A Little About the 2024 Collection
In the 2024 collection, I have played along with the Moon as a central figure, but there is much about social expectations, injustice, unfair dealings, and such other topics — much like women sitting down for a conversation that does not happen, yet the understanding between women still happens.
For me, poetry is a way of thinking emotionally aloud. I have been writing even during the lowest points in my life. The feeling of venting into a Word document is a catharsis for me, which I willingly engage in such expressions. Since I never had any close buddy to share things with, I loved being alone with my thoughts under the cloak of the starry night sky.
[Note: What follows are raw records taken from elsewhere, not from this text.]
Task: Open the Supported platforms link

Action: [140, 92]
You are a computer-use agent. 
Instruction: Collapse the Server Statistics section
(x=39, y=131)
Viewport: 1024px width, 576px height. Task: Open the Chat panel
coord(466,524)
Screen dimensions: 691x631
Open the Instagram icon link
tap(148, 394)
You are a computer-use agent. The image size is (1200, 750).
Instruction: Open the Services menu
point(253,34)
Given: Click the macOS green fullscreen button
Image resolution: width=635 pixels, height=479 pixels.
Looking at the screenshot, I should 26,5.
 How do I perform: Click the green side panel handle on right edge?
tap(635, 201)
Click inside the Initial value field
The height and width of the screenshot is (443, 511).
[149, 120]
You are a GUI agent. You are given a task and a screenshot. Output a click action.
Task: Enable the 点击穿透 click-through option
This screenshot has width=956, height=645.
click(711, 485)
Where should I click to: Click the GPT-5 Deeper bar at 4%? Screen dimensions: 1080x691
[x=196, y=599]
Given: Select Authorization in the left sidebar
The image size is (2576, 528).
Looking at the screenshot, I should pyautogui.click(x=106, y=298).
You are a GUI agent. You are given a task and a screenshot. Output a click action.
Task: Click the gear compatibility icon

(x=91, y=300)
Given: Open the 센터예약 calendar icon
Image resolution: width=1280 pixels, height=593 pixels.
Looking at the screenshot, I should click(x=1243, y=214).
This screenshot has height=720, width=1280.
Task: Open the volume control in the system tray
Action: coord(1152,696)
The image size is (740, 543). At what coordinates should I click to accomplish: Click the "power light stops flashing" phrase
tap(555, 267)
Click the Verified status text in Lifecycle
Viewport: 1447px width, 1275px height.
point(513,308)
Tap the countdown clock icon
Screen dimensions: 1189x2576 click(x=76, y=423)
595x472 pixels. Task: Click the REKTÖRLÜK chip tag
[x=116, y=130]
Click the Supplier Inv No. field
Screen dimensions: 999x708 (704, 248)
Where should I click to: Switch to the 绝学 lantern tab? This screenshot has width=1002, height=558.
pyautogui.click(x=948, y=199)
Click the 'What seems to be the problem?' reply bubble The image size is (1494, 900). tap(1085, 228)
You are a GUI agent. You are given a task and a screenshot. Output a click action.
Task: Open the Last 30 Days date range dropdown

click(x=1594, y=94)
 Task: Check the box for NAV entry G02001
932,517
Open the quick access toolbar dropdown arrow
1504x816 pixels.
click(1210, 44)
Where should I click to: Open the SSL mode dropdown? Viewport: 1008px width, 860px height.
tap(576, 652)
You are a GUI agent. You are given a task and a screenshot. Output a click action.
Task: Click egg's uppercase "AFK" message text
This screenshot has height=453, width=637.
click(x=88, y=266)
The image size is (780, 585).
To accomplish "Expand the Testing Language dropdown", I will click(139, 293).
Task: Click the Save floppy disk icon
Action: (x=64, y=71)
The innumerable visits to the terrace while spending time alone, so I could think aloud, resulted in me sneaking upstairs. My mother’s take on my post-dinner visits was that I was possessed by an evil spirit. The resident evil had to be rid of through complex shamanic rituals, as advised by her elder sister.
My mother found solace in her elder sister’s advice as the only route out, and she could not see the existing inner clash in my thoughts. Education speaks of freedom and independence, but reality is a far cry from those learnt lessons.
It was quite a hilarious event for me, but my mother suffered mortal scares without any scientific basis to them, and her limited knowledge and her close circle that couldn’t provide her with better solutions. The solidarity that Gauri Deshpande speaks of — does that include the false beliefs women hold, fed to them throughout their growing years?
Women’s Superstitions and Solidarity
We also need to look at rural and urban women’s sets of superstitions that keep them together, working from that level of perception shaped by their trained world. In all this, I found the poem raising more questions than providing answers for me.